Panel members included:
- Erik Brynjolfsson, professor at the MIT Sloan School of Business;
- Abbe Mulders, CIO of Dow Corning; and
- Bill McDermott, president of Global Field Operations for SAP.
[Editors' Note: For more of Christopher Musico's coverage from SAPPHIRE '09, see his earlier destinationCRM.com news stories here, and here, and his blogposts here and here.]
To set up the discussion, Brynjolfsson explained the nature of his recent research, examining the correlation between investments in technology and productivity/performance. For too long, he said, the underlying assumption was that companies were more productive because they of the technology they decided to purchase. However, by utilizing data shared by SAP regarding investments in enterprise resource planning and CRM initiatives, Brynjolfsson was able to determine that the decision to purchase does not correlate with productivity.
The typical ERP deployment takes approximately two years to go live, he said. According to his data, improvements in production typically wouldn't begin until after those two years, and massive improvements might take an additional four to five years.
The moral of the story, he said, is that mere investment in technology isn't the key -- actually going through with implementiation is what will drive productivity. "That then starts the virtuous cycle," he said. "As companies recognize they are realizing an increase in performance, they will buy more modules. Performance then correlates with investments."
Echoing the findings with actual business experience, Mulders said that her company decided to implement a single global instance of SAP across its 70 sites in 35 countries. "Once you get through the two-year post-implementation, the productivity really takes shape," she said. "Then we were able to increase our investments."
McDermott explained that companies should utilize technology to help drive strategy, especially in a down economy. "If you can't answer what the value is to your investment, then it's not relevant," he said.
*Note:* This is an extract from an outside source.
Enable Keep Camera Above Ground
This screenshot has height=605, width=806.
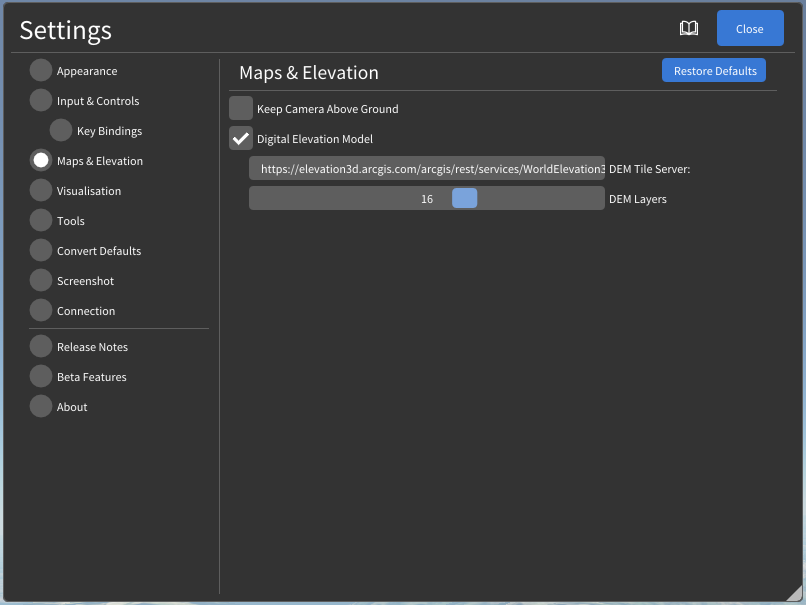coord(241,109)
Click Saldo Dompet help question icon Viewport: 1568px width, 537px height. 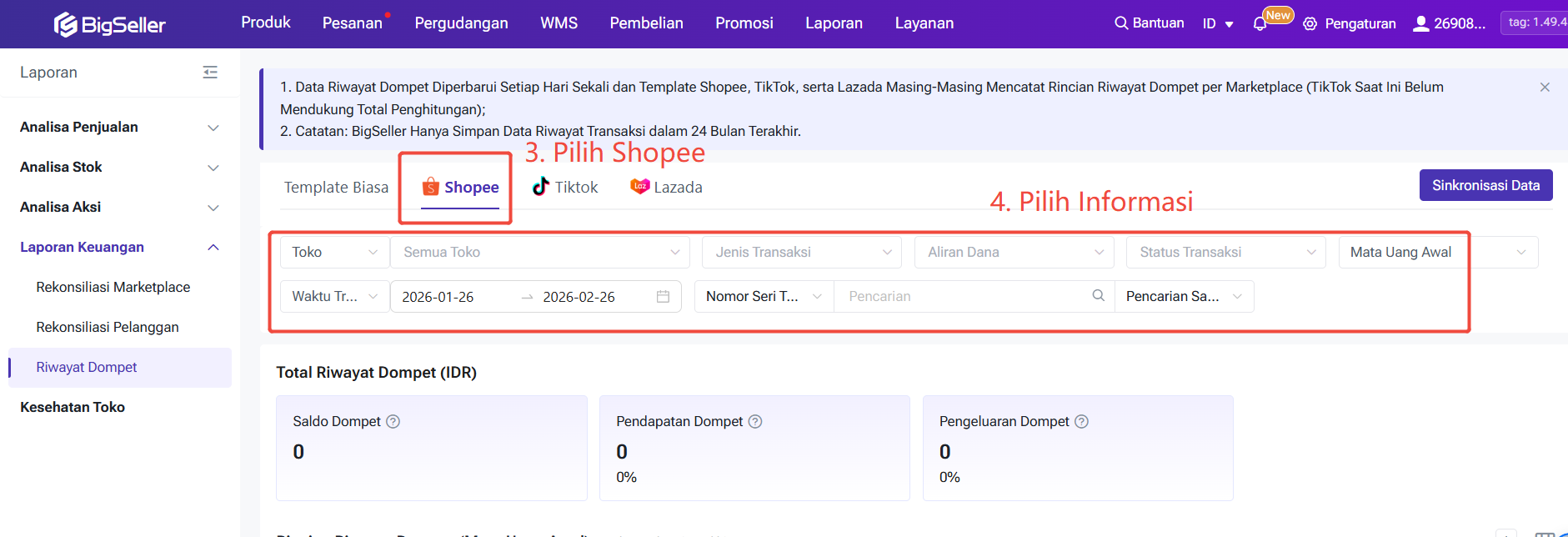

To that end, McDermott identified four business areas executives care about most:
- cash and liquidity;
- retaining customers;
- keeping top employee talent; and
- supply chain optimization.
The question was then raised as to why -- given the plethora of published academic reports and customer success stories -- there are still arguments about not investing in technology. "I'm not surprised it's still debated," Brynjolfsson said. "Lots of applications still fail.… Many companies want to compress the implementation cycle in the short term, which will hurt in the long term and perpetuate a vicious cycle."
The flaws in the process can be tied back to the role of the CIO in the company, McDermott said. "How many boardrooms have the CIO at the table when talking strategy?" he asked. "The companies that get it have the CIO there."
The panel also discussed how CFOs are generally looking to green-light investments with an immediate return on investment, while chief executive officers (CEOs) want a clear enterprise that works in harmony. Regardless of the established chain of command -- whether the CIO reports to the CEO or CFO -- at the end of the day, Mulder said, it's "the inherent duty of the CIO to build the relevant relationships with all of the executives at the company."
McDermott agreed. "The CIO has to talk business language, compose ideas, and [display] acumen around business outcomes," he said.